This is an archive of the discontinued LLVM Phabricator instance.

[CUDA] CUDA has no device-side library builtins.
ClosedPublic

Authored by tra on Jan 19 2018, 2:40 PM.

Details

Summary

We should (almost) never consider a device-side declaration to match a
builtin. If we do, the un-inlined device-side functions provided by
CUDA headers that ship with clang may be ignored. We may end up emitting
as a call to a llvm intrinsic which would typically be lowered as
an external library call. This results in a back-end error because NVPTX
back-end does not support it.

Event Timeline

tra created this revision.Jan 19 2018, 2:40 PM

How does this affect e.g. calling memcpy()?
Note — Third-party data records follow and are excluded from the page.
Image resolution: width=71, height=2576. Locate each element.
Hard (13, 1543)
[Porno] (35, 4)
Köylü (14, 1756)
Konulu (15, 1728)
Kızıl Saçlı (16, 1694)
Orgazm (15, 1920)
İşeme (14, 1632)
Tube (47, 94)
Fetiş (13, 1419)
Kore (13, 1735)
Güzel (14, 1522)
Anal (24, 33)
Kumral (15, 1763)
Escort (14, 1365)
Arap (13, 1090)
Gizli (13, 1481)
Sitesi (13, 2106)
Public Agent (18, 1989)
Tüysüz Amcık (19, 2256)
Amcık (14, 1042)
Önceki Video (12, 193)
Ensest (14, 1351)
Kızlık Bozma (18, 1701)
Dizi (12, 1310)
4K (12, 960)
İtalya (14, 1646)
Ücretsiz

There isn't a standard library implementation of this on nvptx, but we do want calls to memcpy() to be lowered to llvm.memcpy so that they can be optimized.

tra added a comment.Jan 22 2018, 2:55 PM

How does this affect e.g. calling memcpy()? There isn't a standard library implementation of this on nvptx, but we do want calls to memcpy() to be lowered to llvm.memcpy so that they can be optimized.

We implement memcpy as a call to __builtin_memcpy() which gets code-gen-ed as usual. NVPTX also lowers all memcpy/memset/memmove as loads/stores, so those don't need external library. This behavior is not affected by this patch.

This patch's goal is to prevent clang codegen-ing its idea of the library builtin function while ignoring the implementation we've provided in the headers for device side.

Original issue I had was triggered by code roughly similar to this:

extern "C" __device__ int logf(float a) { return __nv_logf(a); }
__global__ void kernel() { logf(0.0f); }

In the AST, the kernel was calling the logf functions above However, when clang generated code, it considered that logf is a library builtin with known semantics and happily codegen'ed a call to @llvm.log.f32, which NVPTX back-end has no way to lower. The patch adds a safety net in clang so it does not generate code for builtins which we have disabled (or can't handle) in NVPTX.

jlebar accepted this revision.Jan 22 2018, 4:12 PM

Got it, thanks for the explanation.

This revision is now accepted and ready to land.Jan 22 2018, 4:12 PM
This revision was automatically updated to reflect the committed changes.